WHAT THIS TASK INVOLVES:
Starting with the first line of the data that follows, transcribe every line verbatim until the line containing "Task: Open the mixer settings icon in header" has been transcribed.

PROVIDED INFORMATION:
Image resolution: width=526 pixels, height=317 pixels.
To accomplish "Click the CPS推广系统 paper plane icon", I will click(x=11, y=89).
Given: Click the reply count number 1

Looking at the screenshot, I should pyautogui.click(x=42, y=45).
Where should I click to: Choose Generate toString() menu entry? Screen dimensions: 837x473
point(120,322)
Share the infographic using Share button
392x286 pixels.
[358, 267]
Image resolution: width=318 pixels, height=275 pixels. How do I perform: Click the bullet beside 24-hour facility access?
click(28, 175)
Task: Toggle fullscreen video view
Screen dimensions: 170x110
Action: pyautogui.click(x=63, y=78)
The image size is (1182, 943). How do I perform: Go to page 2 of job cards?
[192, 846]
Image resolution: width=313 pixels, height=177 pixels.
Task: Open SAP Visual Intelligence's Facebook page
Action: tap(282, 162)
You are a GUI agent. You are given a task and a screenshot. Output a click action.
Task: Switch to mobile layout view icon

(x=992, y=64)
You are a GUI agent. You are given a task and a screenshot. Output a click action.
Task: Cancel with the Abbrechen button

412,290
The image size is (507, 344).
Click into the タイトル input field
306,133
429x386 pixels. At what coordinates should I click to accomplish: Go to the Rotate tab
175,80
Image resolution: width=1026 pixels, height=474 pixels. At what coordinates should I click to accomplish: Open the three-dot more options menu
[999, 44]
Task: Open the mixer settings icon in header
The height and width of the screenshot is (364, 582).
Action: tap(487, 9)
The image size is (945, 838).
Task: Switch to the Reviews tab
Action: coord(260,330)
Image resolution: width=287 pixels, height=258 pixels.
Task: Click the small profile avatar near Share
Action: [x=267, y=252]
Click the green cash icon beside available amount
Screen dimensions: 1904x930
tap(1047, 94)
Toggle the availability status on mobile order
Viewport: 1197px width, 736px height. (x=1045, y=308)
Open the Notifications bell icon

TASK RESPONSE:
Image resolution: width=526 pixels, height=317 pixels.
To accomplish "Click the CPS推广系统 paper plane icon", I will click(x=11, y=89).
Given: Click the reply count number 1

Looking at the screenshot, I should pyautogui.click(x=42, y=45).
Where should I click to: Choose Generate toString() menu entry? Screen dimensions: 837x473
point(120,322)
Share the infographic using Share button
392x286 pixels.
[358, 267]
Image resolution: width=318 pixels, height=275 pixels. How do I perform: Click the bullet beside 24-hour facility access?
click(28, 175)
Task: Toggle fullscreen video view
Screen dimensions: 170x110
Action: pyautogui.click(x=63, y=78)
The image size is (1182, 943). How do I perform: Go to page 2 of job cards?
[192, 846]
Image resolution: width=313 pixels, height=177 pixels.
Task: Open SAP Visual Intelligence's Facebook page
Action: tap(282, 162)
You are a GUI agent. You are given a task and a screenshot. Output a click action.
Task: Switch to mobile layout view icon

(x=992, y=64)
You are a GUI agent. You are given a task and a screenshot. Output a click action.
Task: Cancel with the Abbrechen button

412,290
The image size is (507, 344).
Click into the タイトル input field
306,133
429x386 pixels. At what coordinates should I click to accomplish: Go to the Rotate tab
175,80
Image resolution: width=1026 pixels, height=474 pixels. At what coordinates should I click to accomplish: Open the three-dot more options menu
[999, 44]
Task: Open the mixer settings icon in header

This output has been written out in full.